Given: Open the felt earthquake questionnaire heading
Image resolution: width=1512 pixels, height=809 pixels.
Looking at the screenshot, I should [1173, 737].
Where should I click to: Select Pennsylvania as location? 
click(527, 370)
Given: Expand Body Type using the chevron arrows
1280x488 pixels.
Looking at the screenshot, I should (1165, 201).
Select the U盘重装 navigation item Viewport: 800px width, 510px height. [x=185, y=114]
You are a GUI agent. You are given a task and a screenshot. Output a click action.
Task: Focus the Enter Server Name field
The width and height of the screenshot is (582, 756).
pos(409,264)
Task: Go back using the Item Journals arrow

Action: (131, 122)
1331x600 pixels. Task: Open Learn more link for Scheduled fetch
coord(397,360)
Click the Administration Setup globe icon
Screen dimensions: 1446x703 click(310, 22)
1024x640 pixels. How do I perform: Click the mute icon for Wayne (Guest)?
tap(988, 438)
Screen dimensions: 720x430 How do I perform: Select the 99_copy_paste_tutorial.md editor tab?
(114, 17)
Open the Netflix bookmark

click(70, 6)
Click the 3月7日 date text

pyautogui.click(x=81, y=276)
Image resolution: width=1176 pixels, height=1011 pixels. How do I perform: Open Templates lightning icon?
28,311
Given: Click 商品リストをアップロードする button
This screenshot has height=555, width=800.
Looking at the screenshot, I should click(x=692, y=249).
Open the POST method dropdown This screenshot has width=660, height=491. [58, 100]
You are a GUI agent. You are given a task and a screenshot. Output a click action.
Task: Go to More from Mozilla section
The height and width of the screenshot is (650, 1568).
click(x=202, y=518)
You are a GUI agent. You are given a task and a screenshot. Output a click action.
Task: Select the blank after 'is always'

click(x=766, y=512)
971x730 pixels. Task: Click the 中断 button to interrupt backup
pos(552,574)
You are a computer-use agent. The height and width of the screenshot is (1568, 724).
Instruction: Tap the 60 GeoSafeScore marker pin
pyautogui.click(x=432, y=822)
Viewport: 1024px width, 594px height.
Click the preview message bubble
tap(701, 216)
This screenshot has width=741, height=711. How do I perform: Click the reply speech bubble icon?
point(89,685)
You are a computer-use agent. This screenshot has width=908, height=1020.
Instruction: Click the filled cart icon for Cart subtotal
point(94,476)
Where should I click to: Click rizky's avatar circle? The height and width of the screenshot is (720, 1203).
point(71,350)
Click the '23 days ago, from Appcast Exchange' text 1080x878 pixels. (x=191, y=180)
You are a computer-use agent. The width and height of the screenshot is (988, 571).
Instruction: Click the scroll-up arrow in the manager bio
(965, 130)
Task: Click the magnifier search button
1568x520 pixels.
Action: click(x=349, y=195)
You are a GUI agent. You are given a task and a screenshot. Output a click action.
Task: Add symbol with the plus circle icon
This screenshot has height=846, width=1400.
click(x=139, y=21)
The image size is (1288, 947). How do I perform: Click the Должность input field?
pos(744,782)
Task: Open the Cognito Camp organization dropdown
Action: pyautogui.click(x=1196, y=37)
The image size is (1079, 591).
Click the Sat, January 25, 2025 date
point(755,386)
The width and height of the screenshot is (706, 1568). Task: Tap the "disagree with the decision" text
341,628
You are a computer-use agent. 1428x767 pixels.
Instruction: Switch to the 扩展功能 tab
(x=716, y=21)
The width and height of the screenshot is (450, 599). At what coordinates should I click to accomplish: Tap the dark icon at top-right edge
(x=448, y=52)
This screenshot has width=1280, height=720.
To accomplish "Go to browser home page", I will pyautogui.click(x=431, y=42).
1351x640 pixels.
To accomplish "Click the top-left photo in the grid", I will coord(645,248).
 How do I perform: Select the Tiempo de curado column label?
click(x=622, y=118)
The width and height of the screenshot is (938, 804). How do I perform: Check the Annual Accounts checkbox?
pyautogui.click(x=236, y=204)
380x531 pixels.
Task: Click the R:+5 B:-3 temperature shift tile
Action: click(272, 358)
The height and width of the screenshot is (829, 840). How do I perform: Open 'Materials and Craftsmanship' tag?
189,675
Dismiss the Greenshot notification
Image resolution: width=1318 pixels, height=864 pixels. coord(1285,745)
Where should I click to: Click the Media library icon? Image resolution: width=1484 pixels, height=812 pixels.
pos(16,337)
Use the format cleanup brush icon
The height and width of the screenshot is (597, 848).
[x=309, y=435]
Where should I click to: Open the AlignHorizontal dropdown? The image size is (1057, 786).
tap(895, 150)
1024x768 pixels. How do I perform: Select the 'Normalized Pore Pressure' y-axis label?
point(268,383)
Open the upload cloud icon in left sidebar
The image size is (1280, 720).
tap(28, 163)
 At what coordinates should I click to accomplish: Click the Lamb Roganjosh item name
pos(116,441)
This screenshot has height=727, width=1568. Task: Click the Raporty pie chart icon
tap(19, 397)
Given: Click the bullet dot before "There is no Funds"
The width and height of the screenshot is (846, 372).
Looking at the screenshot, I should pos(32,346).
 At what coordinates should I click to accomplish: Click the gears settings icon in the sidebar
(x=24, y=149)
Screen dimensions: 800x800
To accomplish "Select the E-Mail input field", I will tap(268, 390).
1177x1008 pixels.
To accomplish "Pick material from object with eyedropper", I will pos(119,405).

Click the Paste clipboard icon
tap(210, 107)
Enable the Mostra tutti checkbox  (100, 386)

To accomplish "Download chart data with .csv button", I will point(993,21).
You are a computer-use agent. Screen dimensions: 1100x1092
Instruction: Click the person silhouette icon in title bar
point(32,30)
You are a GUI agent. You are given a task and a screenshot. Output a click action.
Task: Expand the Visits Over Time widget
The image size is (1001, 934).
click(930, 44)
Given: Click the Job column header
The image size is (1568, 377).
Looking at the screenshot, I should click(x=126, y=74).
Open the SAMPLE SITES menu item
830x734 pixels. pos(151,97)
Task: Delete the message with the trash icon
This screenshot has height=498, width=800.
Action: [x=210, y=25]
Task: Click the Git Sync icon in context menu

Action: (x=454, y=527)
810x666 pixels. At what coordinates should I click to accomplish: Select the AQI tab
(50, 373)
□ □ □
### What is expected
Copy the listing in full, and keep every word exactly as it is.

### Answer to this problem
Given: Open the felt earthquake questionnaire heading
Image resolution: width=1512 pixels, height=809 pixels.
Looking at the screenshot, I should [1173, 737].
Where should I click to: Select Pennsylvania as location? 
click(527, 370)
Given: Expand Body Type using the chevron arrows
1280x488 pixels.
Looking at the screenshot, I should (1165, 201).
Select the U盘重装 navigation item Viewport: 800px width, 510px height. [x=185, y=114]
You are a GUI agent. You are given a task and a screenshot. Output a click action.
Task: Focus the Enter Server Name field
The width and height of the screenshot is (582, 756).
pos(409,264)
Task: Go back using the Item Journals arrow

Action: (131, 122)
1331x600 pixels. Task: Open Learn more link for Scheduled fetch
coord(397,360)
Click the Administration Setup globe icon
Screen dimensions: 1446x703 click(310, 22)
1024x640 pixels. How do I perform: Click the mute icon for Wayne (Guest)?
tap(988, 438)
Screen dimensions: 720x430 How do I perform: Select the 99_copy_paste_tutorial.md editor tab?
(114, 17)
Open the Netflix bookmark

click(70, 6)
Click the 3月7日 date text

pyautogui.click(x=81, y=276)
Image resolution: width=1176 pixels, height=1011 pixels. How do I perform: Open Templates lightning icon?
28,311
Given: Click 商品リストをアップロードする button
This screenshot has height=555, width=800.
Looking at the screenshot, I should click(x=692, y=249).
Open the POST method dropdown This screenshot has width=660, height=491. [58, 100]
You are a GUI agent. You are given a task and a screenshot. Output a click action.
Task: Go to More from Mozilla section
The height and width of the screenshot is (650, 1568).
click(x=202, y=518)
You are a GUI agent. You are given a task and a screenshot. Output a click action.
Task: Select the blank after 'is always'

click(x=766, y=512)
971x730 pixels. Task: Click the 中断 button to interrupt backup
pos(552,574)
You are a computer-use agent. The height and width of the screenshot is (1568, 724).
Instruction: Tap the 60 GeoSafeScore marker pin
pyautogui.click(x=432, y=822)
Viewport: 1024px width, 594px height.
Click the preview message bubble
tap(701, 216)
This screenshot has width=741, height=711. How do I perform: Click the reply speech bubble icon?
point(89,685)
You are a computer-use agent. This screenshot has width=908, height=1020.
Instruction: Click the filled cart icon for Cart subtotal
point(94,476)
Where should I click to: Click rizky's avatar circle? The height and width of the screenshot is (720, 1203).
point(71,350)
Click the '23 days ago, from Appcast Exchange' text 1080x878 pixels. (x=191, y=180)
You are a computer-use agent. The width and height of the screenshot is (988, 571).
Instruction: Click the scroll-up arrow in the manager bio
(965, 130)
Task: Click the magnifier search button
1568x520 pixels.
Action: click(x=349, y=195)
You are a GUI agent. You are given a task and a screenshot. Output a click action.
Task: Add symbol with the plus circle icon
This screenshot has height=846, width=1400.
click(x=139, y=21)
The image size is (1288, 947). How do I perform: Click the Должность input field?
pos(744,782)
Task: Open the Cognito Camp organization dropdown
Action: pyautogui.click(x=1196, y=37)
The image size is (1079, 591).
Click the Sat, January 25, 2025 date
point(755,386)
The width and height of the screenshot is (706, 1568). Task: Tap the "disagree with the decision" text
341,628
You are a computer-use agent. 1428x767 pixels.
Instruction: Switch to the 扩展功能 tab
(x=716, y=21)
The width and height of the screenshot is (450, 599). At what coordinates should I click to accomplish: Tap the dark icon at top-right edge
(x=448, y=52)
This screenshot has width=1280, height=720.
To accomplish "Go to browser home page", I will pyautogui.click(x=431, y=42).
1351x640 pixels.
To accomplish "Click the top-left photo in the grid", I will coord(645,248).
 How do I perform: Select the Tiempo de curado column label?
click(x=622, y=118)
The width and height of the screenshot is (938, 804). How do I perform: Check the Annual Accounts checkbox?
pyautogui.click(x=236, y=204)
380x531 pixels.
Task: Click the R:+5 B:-3 temperature shift tile
Action: click(272, 358)
The height and width of the screenshot is (829, 840). How do I perform: Open 'Materials and Craftsmanship' tag?
189,675
Dismiss the Greenshot notification
Image resolution: width=1318 pixels, height=864 pixels. coord(1285,745)
Where should I click to: Click the Media library icon? Image resolution: width=1484 pixels, height=812 pixels.
pos(16,337)
Use the format cleanup brush icon
The height and width of the screenshot is (597, 848).
[x=309, y=435]
Where should I click to: Open the AlignHorizontal dropdown? The image size is (1057, 786).
tap(895, 150)
1024x768 pixels. How do I perform: Select the 'Normalized Pore Pressure' y-axis label?
point(268,383)
Open the upload cloud icon in left sidebar
The image size is (1280, 720).
tap(28, 163)
 At what coordinates should I click to accomplish: Click the Lamb Roganjosh item name
pos(116,441)
This screenshot has height=727, width=1568. Task: Click the Raporty pie chart icon
tap(19, 397)
Given: Click the bullet dot before "There is no Funds"
The width and height of the screenshot is (846, 372).
Looking at the screenshot, I should pos(32,346).
 At what coordinates should I click to accomplish: Click the gears settings icon in the sidebar
(x=24, y=149)
Screen dimensions: 800x800
To accomplish "Select the E-Mail input field", I will tap(268, 390).
1177x1008 pixels.
To accomplish "Pick material from object with eyedropper", I will pos(119,405).

Click the Paste clipboard icon
tap(210, 107)
Enable the Mostra tutti checkbox  (100, 386)

To accomplish "Download chart data with .csv button", I will point(993,21).
You are a computer-use agent. Screen dimensions: 1100x1092
Instruction: Click the person silhouette icon in title bar
point(32,30)
You are a GUI agent. You are given a task and a screenshot. Output a click action.
Task: Expand the Visits Over Time widget
The image size is (1001, 934).
click(930, 44)
Given: Click the Job column header
The image size is (1568, 377).
Looking at the screenshot, I should click(x=126, y=74).
Open the SAMPLE SITES menu item
830x734 pixels. pos(151,97)
Task: Delete the message with the trash icon
This screenshot has height=498, width=800.
Action: [x=210, y=25]
Task: Click the Git Sync icon in context menu

Action: (x=454, y=527)
810x666 pixels. At what coordinates should I click to accomplish: Select the AQI tab
(50, 373)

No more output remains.